# Rows in a dataset:

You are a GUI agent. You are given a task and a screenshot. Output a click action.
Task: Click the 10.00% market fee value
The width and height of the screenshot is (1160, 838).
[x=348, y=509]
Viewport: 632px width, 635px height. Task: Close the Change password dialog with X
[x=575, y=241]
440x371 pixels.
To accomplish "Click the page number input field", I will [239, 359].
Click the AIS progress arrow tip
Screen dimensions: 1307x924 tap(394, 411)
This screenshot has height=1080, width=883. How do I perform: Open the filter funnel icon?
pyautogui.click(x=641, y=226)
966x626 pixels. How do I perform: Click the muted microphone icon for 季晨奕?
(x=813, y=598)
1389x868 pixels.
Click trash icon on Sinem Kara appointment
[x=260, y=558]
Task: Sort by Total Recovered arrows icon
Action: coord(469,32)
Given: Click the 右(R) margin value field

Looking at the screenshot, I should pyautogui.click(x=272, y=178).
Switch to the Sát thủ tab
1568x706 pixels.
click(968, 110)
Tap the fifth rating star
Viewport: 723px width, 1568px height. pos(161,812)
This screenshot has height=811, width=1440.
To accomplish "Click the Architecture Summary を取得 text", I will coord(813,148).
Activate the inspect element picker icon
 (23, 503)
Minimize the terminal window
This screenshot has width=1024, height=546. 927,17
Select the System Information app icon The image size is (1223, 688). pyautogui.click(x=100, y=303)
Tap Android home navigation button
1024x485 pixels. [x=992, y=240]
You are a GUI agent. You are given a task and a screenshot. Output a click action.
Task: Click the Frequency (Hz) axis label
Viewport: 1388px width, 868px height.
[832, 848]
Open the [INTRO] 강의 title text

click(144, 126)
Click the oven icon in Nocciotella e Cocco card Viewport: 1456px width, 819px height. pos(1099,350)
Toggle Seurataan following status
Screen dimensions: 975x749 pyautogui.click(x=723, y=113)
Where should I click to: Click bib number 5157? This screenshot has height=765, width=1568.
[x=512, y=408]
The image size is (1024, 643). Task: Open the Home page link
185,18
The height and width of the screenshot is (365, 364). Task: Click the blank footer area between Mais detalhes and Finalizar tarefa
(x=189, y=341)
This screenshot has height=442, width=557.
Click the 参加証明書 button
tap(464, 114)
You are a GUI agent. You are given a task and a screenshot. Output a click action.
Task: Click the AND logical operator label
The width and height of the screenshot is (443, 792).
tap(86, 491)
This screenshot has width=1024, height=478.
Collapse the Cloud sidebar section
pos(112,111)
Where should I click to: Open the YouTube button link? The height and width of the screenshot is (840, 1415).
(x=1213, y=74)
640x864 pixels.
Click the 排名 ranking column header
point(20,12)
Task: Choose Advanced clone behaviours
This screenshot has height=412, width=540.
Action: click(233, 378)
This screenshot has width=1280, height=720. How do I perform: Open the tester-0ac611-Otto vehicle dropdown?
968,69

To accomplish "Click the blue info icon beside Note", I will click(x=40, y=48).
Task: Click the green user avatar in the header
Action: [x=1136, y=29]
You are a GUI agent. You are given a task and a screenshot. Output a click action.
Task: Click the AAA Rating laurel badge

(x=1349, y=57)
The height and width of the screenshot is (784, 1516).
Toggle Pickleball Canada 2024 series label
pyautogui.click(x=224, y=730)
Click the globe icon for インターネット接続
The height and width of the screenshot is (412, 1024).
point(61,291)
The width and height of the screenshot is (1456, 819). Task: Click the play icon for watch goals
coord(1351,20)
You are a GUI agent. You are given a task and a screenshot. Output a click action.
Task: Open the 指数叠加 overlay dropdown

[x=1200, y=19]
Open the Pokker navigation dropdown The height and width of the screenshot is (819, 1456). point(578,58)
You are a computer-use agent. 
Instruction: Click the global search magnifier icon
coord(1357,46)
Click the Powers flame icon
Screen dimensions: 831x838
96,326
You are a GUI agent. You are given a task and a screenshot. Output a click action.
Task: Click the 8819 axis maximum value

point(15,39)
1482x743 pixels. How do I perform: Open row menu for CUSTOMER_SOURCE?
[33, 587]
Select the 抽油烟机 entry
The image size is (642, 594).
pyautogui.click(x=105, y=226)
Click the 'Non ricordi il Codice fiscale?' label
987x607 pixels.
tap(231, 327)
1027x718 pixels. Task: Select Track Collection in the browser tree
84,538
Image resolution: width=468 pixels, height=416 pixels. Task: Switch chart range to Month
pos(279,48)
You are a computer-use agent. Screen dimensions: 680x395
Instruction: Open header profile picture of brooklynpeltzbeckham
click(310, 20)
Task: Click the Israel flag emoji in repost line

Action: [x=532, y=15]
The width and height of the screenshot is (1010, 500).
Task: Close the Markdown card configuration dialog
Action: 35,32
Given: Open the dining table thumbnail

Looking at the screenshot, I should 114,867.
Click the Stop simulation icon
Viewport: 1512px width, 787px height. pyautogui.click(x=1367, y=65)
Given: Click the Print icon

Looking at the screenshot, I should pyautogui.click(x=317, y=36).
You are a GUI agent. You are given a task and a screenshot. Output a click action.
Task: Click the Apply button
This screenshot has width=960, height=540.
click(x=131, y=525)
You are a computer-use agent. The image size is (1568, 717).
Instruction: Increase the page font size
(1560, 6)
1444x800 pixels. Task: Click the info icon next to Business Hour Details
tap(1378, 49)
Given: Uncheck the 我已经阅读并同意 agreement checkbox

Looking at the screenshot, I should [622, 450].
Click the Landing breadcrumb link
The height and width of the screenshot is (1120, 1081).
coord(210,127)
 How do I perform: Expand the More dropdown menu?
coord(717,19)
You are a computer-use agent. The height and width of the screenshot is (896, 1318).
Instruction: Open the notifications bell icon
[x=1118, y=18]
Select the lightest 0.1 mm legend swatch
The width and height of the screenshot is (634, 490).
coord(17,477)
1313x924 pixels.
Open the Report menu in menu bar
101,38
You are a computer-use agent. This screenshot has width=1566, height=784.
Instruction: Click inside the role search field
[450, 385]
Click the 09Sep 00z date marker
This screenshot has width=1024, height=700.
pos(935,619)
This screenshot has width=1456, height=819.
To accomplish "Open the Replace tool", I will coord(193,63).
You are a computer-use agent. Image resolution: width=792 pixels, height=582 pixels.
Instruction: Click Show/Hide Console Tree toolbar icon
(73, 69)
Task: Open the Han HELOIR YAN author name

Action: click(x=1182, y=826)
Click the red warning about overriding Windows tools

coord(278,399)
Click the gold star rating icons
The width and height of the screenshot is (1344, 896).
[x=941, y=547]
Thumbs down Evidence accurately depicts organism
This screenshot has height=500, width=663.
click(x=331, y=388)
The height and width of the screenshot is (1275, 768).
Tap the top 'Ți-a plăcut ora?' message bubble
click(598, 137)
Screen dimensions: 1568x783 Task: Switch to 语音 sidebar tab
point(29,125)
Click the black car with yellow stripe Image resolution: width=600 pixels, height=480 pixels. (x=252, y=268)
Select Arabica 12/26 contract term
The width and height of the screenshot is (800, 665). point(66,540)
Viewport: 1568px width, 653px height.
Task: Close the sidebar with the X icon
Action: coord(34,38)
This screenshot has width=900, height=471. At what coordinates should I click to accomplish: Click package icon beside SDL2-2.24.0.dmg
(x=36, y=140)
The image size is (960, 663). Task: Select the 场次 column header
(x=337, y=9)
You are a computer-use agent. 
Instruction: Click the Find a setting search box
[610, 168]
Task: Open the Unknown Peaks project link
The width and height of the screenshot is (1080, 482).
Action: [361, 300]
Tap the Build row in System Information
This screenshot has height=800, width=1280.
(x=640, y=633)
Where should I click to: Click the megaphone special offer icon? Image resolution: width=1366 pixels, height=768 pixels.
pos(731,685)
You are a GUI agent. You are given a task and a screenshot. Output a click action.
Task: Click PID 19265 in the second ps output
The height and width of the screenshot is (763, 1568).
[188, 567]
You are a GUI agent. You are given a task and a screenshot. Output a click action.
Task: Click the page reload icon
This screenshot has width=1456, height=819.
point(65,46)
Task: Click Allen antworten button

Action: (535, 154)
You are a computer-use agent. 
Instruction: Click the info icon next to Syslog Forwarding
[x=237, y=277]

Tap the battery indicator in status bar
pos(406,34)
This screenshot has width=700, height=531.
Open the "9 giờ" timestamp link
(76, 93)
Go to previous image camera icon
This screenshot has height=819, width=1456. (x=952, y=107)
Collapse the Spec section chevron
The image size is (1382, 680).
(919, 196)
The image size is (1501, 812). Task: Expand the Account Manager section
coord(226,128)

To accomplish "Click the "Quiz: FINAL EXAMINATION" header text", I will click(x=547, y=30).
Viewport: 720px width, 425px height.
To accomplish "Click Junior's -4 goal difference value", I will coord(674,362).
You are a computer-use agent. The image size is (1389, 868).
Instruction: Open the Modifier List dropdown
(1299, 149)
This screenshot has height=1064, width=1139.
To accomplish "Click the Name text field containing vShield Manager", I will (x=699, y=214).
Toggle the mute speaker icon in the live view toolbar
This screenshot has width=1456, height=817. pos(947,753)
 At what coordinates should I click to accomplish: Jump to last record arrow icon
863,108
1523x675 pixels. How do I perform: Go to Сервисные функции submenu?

# Problem to solve:
Write out the rows unchanged, starting at the very first line and stopping after the line that contains "Viewport: 723px width, 1568px".

# Result of the task:
You are a GUI agent. You are given a task and a screenshot. Output a click action.
Task: Click the 10.00% market fee value
The width and height of the screenshot is (1160, 838).
[x=348, y=509]
Viewport: 632px width, 635px height. Task: Close the Change password dialog with X
[x=575, y=241]
440x371 pixels.
To accomplish "Click the page number input field", I will [239, 359].
Click the AIS progress arrow tip
Screen dimensions: 1307x924 tap(394, 411)
This screenshot has height=1080, width=883. How do I perform: Open the filter funnel icon?
pyautogui.click(x=641, y=226)
966x626 pixels. How do I perform: Click the muted microphone icon for 季晨奕?
(x=813, y=598)
1389x868 pixels.
Click trash icon on Sinem Kara appointment
[x=260, y=558]
Task: Sort by Total Recovered arrows icon
Action: coord(469,32)
Given: Click the 右(R) margin value field

Looking at the screenshot, I should pyautogui.click(x=272, y=178).
Switch to the Sát thủ tab
1568x706 pixels.
click(968, 110)
Tap the fifth rating star
Viewport: 723px width, 1568px height. pos(161,812)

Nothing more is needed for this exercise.